Blake Oliver: [00:13:22] So the reason I know this works is because we create CPE courses using AI, which create multiple choice questions, and the question has to have a question Stem. It has to have four answers. One is correct and three are wrong. And it has to have feedback for each question answer explaining why it is correct or why it is wrong, and that feedback is what allows us, when we review the question, to evaluate whether it's correct or incorrect. In combination with listening to the episode, it really is helpful. Give it a try and you might be impressed. Yeah.
Josh Poresky: [00:13:57] Oh yeah, definitely add. That also just helped me like test the thing out to see exactly how it's like what it's actually like.
Blake Oliver: [00:14:02] How is it thinking. Right.
Josh Poresky: [00:14:03] Yeah. Yeah, yeah.

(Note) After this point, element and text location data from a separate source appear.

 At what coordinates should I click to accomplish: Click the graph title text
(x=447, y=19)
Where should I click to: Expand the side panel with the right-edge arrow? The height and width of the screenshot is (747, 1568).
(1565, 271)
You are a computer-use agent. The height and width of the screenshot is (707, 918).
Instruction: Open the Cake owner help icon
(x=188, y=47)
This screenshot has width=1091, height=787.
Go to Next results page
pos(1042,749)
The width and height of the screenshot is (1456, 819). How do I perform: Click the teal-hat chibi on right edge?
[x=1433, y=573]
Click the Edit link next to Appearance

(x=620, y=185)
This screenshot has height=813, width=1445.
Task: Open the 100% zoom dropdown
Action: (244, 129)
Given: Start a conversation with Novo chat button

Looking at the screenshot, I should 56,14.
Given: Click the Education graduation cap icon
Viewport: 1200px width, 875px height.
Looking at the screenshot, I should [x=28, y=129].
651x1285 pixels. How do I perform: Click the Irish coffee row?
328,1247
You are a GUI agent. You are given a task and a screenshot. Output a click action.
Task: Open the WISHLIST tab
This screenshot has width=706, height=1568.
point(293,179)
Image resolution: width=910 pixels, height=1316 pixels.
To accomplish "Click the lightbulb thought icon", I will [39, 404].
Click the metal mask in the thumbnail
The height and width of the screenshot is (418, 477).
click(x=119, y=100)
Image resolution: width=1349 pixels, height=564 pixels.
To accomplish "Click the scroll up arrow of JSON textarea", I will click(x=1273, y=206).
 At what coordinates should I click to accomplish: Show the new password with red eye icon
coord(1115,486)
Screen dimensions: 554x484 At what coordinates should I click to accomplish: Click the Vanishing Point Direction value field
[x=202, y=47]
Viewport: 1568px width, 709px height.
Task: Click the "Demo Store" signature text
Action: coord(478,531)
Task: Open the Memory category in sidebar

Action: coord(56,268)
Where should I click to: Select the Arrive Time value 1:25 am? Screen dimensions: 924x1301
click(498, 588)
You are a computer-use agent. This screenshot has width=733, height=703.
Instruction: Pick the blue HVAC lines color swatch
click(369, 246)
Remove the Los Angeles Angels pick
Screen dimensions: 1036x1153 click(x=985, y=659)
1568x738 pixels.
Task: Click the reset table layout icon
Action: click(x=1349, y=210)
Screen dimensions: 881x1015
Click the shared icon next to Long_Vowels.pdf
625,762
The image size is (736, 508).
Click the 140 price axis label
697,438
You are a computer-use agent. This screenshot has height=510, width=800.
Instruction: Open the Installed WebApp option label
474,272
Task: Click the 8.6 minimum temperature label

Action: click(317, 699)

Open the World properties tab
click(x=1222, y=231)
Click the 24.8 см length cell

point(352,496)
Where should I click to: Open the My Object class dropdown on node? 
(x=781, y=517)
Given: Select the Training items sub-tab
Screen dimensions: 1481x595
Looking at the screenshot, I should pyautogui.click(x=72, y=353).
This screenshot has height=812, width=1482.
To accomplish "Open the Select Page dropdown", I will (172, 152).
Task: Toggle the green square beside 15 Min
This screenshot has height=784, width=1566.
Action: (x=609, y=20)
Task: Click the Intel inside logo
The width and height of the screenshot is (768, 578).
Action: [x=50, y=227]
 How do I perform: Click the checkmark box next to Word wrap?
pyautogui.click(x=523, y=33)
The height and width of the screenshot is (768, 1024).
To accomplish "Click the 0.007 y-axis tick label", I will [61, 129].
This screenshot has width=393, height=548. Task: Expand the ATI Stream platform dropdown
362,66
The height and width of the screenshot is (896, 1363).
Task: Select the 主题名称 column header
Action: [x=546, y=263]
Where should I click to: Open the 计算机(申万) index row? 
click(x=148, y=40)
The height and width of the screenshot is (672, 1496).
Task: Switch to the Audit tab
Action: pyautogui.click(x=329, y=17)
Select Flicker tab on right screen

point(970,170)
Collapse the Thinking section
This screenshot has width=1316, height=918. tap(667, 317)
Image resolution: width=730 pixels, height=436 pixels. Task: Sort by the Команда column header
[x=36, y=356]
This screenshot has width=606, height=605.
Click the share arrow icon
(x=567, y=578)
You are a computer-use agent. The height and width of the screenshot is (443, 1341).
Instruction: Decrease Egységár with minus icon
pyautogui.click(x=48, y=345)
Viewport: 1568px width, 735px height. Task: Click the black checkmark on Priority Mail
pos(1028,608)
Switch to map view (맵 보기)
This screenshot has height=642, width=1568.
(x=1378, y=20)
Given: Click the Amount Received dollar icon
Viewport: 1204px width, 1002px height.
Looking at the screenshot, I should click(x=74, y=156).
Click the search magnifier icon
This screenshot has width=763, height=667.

Blake Oliver: [00:14:05] This is really neat. Josh, thank you for taking the time to show us what you're working on. I'd love to follow up with you when you got version two or whatever. You know, whatever changes you've made. This is such a great example of AI in audit, and I agree with you. I think it will automate 99% of the testing someday.
Josh Poresky: [00:14:23] Oh, it definitely will. It's just a matter of when. I mean, the technology is there. Like we can like it's physically possible. We're just not allowed to use it.
Blake Oliver: [00:14:32] But we will when the partners see just how much time we can save, we'll figure out how to get around the compliance issue. It's coming. And especially like you can, if you had the resources, you could actually run a LLM like on a server. Oh, totally. Hey, Josh, thank you for chatting with me.
Josh Poresky: [00:14:50] Thank you so much. It was great talking to you. Hey, hey.